Tip #1: Maintain Your Debt's Duration
When taking inventory of your debt, it's easy to fixate on the interest rate and monthly payment. After all, those are the most immediately meaningful numbers that you're dealing with. That said, the duration of your loans is often just as important as these other indicators, and ignoring it can be costly.
For example, a debt with a 12% interest rate and an 18 month repayment schedule looks less attractive than one with a 10% interest rate and a three-year schedule. But, over the term of the loan, the second debt will cost you more than the first. The added duration will cause the lower rate loan to cost more interest overall.
That's why keeping the repayment schedule similar is so important. You'll know that the lower interest rate will lead to a real savings for you. This might not lead to as large of a monthly payment reduction as you'd hoped, but you'll save the most money in the long term.
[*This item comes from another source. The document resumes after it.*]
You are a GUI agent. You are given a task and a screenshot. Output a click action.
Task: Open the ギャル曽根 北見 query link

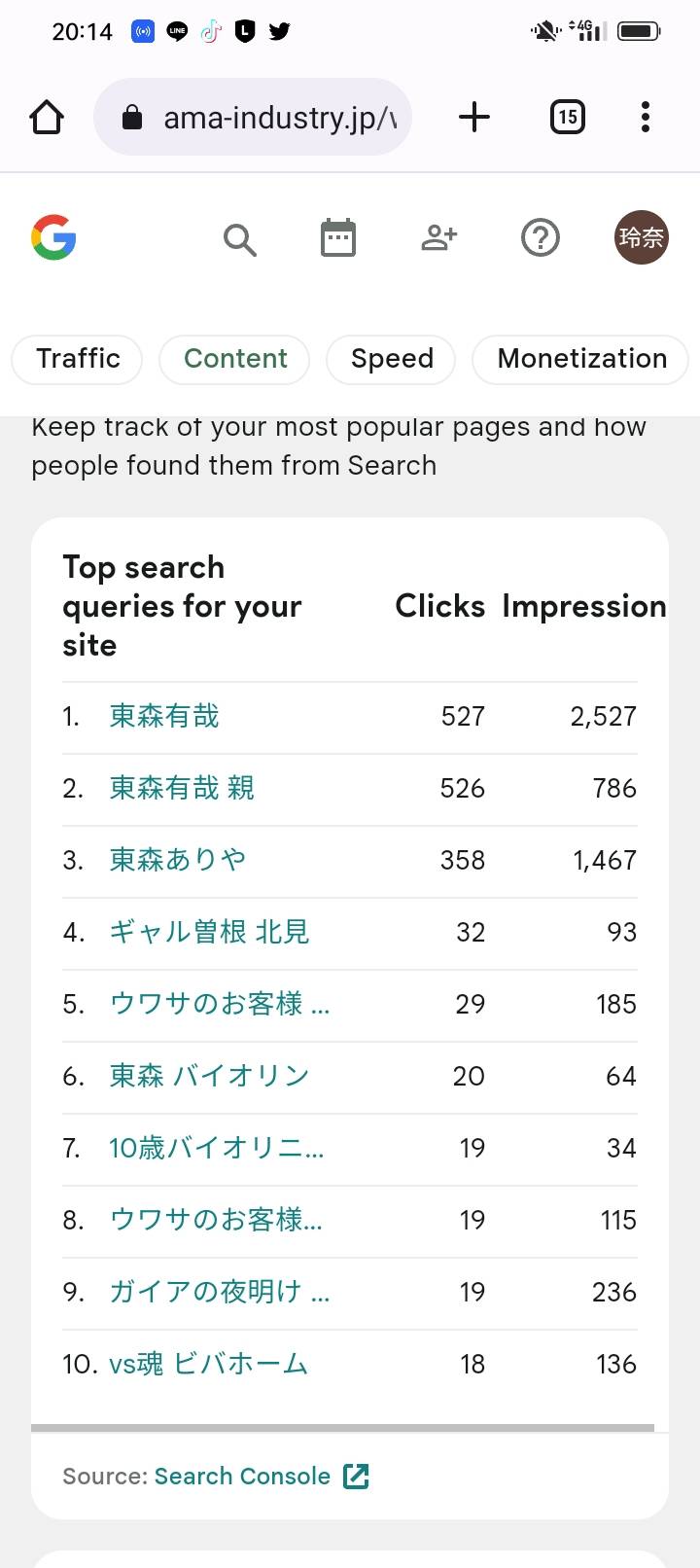[209, 932]
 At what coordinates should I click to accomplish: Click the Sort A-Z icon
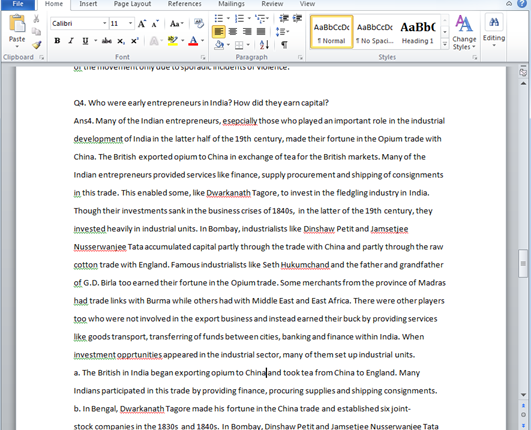[x=264, y=44]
Tip #2: Save or Submit The Savings
After you use a personal loan to consolidate your debt, you'll typically find yourself paying hundreds of dollars less each month--depending on your debt levels, of course. It's tempting to use this money to enjoy a higher quality of life than you were able to prior to consolidation. This is a huge mistake. It was often that lifestyle that got you into debt in the first place.
If your monthly payment goes down by $200, place that entire amount into savings or into repaying your loan. That way, you'll break the cycle of spending that caused your debt to rise in the first place. Also, nothing will improve your lifestyle more than removing the entire amount of your debt from your monthly obligations. So, focus on doing that immediately and you'll be that much closer to complete financial freedom.
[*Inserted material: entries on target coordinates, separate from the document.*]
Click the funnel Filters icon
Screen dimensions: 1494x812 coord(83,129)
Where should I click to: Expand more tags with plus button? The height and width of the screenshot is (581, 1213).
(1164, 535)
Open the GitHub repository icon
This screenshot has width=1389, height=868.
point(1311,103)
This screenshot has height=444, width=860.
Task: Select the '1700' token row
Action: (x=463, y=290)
Tip #3: Pair Consolidation With Tight Budgeting
Not everyone who uses personal loans to consolidate their debt is in financial trouble. Often, the attractive interest rates and convenient loan process makes a personal loan the right choice for a wide variety of situations. When you factor in credit card over-limit and late payment fees, it's no surprise that personal loan origination continues to rise.
However, even if you're having no trouble with making your monthly payments, use this process as a trigger to begin or revamp your budgeting process. Leaks, such as high utility costs and inflated entertainment expenditures, tend to creep into even the most disciplined households. When you consolidate, take a look at your:
- Monthly costs for phone, internet, and cable
- Weekly food and entertainment allowances
- Optional spending habits
If you can pair a lower debt payment with a lower monthly budget, you'll get ahead that much faster. It also makes it much more likely that you'll be able to pay off your personal loan on schedule or, in some cases, early. Think of the process as routine maintenance for your financial health.
From purely a cost standpoint, it's common for debt consolidation with a personal loan to be the right choice for folks in a wide variety of financial situations. By keeping these tips in mind when you do it, you'll be certain to get the most out of the experience.